Councilor Timothy J. Rooke, a long-term opponent of providing clean
hypodermic needles to drug users to prevent the spread of disease, asked
the council to go on record once again as opposed.

But his resolution failed on a 4-4 vote.

The council previously rejected needle exchange in 1996 and 1998, and
Rooke sought a new, nonbinding vote in response to a recent request for
reconsideration by the Springfield Alliance for Needle Exchange (SANE).

Council President Angelo J. Puppolo Jr. said be believes the tie vote
sends the message that other options need to be explored. A majority of
the nine-member council remains opposed to the program, as Councilor
Daniel D. Kelly, an opponent, was absent last night due to illness.

Some representatives of SANE, however, applauded the vote because
Rooke's motion at least failed. Some opponents and supporters of the
needle program said they hope renewed discussion of the AIDS issue will
result from last night's dialogue. The needle program is aimed at
reducing the spread of AIDS by providing clean needles to drug users.

If Rooke's motion had passed, the council would have gone on record
opposed to the needle program, but in favor of drug treatment on demand
as well as education, a methadone clinic and homosexual "partner
notification" to reduce the spread of AIDS.

Councilors Domenic J. Sarno, Timothy J. Ryan, Rooke and Puppolo voted in
favor of Rooke's measure.

Sarno said, "The city needs an infusion of money.

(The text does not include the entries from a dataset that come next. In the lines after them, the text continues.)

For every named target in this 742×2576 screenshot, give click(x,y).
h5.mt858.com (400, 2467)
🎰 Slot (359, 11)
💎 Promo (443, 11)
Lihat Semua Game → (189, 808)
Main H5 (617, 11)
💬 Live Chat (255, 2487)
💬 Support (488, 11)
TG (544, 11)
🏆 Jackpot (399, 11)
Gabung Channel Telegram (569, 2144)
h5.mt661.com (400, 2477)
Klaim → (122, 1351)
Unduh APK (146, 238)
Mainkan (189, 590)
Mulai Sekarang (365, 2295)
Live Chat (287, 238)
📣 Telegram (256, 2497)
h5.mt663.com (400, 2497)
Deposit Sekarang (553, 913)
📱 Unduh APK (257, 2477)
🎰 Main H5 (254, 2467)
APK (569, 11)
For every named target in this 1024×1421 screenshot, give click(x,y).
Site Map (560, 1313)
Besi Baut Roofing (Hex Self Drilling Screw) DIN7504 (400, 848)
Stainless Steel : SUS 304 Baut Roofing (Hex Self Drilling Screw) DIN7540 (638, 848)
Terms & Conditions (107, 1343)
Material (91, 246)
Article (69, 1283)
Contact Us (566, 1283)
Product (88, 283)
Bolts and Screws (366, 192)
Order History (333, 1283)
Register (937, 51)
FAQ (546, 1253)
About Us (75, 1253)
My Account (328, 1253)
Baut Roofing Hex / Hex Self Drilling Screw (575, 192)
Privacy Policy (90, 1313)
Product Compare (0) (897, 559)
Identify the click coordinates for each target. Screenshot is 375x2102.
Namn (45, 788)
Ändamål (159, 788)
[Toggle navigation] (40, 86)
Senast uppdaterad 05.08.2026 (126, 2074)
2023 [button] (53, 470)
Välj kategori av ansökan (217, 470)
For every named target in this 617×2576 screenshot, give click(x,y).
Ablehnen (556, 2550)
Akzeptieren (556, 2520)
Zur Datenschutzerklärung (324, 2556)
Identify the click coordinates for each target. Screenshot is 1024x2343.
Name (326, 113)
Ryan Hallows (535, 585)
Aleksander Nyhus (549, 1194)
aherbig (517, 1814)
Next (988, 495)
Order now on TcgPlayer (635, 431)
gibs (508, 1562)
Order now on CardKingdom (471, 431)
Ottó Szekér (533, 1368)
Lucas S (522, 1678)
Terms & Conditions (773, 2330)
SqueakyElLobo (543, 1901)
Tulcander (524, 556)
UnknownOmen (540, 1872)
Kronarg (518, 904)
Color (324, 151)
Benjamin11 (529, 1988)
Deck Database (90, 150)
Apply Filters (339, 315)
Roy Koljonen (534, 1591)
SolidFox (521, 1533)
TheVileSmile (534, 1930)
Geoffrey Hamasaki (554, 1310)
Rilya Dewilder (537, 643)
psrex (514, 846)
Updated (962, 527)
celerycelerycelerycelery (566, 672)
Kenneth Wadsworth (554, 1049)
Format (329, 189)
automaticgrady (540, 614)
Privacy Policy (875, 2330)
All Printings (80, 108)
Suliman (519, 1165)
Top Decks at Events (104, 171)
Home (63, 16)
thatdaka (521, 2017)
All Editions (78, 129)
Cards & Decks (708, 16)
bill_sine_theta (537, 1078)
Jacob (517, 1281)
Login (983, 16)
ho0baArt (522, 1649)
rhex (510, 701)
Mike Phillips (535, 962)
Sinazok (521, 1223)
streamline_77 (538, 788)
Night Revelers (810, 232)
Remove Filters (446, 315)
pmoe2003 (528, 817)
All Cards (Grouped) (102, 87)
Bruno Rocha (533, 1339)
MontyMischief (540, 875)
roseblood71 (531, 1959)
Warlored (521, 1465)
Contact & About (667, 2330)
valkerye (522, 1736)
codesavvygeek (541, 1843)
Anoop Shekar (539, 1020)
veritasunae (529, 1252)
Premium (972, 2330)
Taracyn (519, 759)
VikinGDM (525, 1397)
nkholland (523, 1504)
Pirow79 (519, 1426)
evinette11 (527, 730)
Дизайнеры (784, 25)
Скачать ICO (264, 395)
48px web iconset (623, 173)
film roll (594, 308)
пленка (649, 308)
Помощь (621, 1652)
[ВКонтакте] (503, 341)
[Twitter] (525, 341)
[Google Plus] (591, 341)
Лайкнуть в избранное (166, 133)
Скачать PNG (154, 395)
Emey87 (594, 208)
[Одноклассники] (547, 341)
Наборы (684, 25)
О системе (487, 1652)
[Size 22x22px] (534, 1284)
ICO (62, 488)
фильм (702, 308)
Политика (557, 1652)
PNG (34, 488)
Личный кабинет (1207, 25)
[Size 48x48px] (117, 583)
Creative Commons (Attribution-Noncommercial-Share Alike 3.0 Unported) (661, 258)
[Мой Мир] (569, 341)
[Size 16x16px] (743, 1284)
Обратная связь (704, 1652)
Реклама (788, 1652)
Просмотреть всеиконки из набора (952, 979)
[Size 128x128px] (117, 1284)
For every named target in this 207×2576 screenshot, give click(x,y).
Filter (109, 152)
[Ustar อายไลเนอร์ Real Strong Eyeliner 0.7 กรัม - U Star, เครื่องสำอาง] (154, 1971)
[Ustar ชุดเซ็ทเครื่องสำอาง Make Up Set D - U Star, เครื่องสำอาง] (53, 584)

It has to start at the
federal and state level."

Councilors Carol J. Lewis Caulton, William T. Foley Jr., Brian A.
Santaniello and Bud L. Williams were opposed to the resolution.
Williams, however, said he continues to oppose the needle program.

In Holyoke, the City Council was scheduled to take up a measure tonight
that would set up a needle-exchange program there.

But the article's sponsor, Ward 2 Councilor Diosdado Lopez, said he will
ask councilors to table the measure until a specific program is
proposed, which would also give councilors a chance to visit a needle
exchange program in Northampton.

In Springfield, supporters urged city councilors to visit the
Northampton program. Such programs also exist in Boston, Cambridge and

Supporters told councilors last night there is extensive research that
backs the success of needle exchange, but Rooke and other opponents
countered by saying they remain unconvinced and believe other avenues
should be pursued, including more funding for drug treatment.

In other action last night, a proposal for the council to urge the mayor
to contractually require longer hours at the library branches was
referred to committee.

The proposal, sponsored by Councilor Lewis-Caulton, sought more hours
after school and on Saturdays and was strongly supported by the Pioneer
Valley Project, a citizen action group, which says the extra hours are
needed especially for the children. Some councilors said the resolution
seemed too restrictive. Representatives of the Springfield Library and
Museums Association have said they are prevented from such an increase
in hours by budget constraints.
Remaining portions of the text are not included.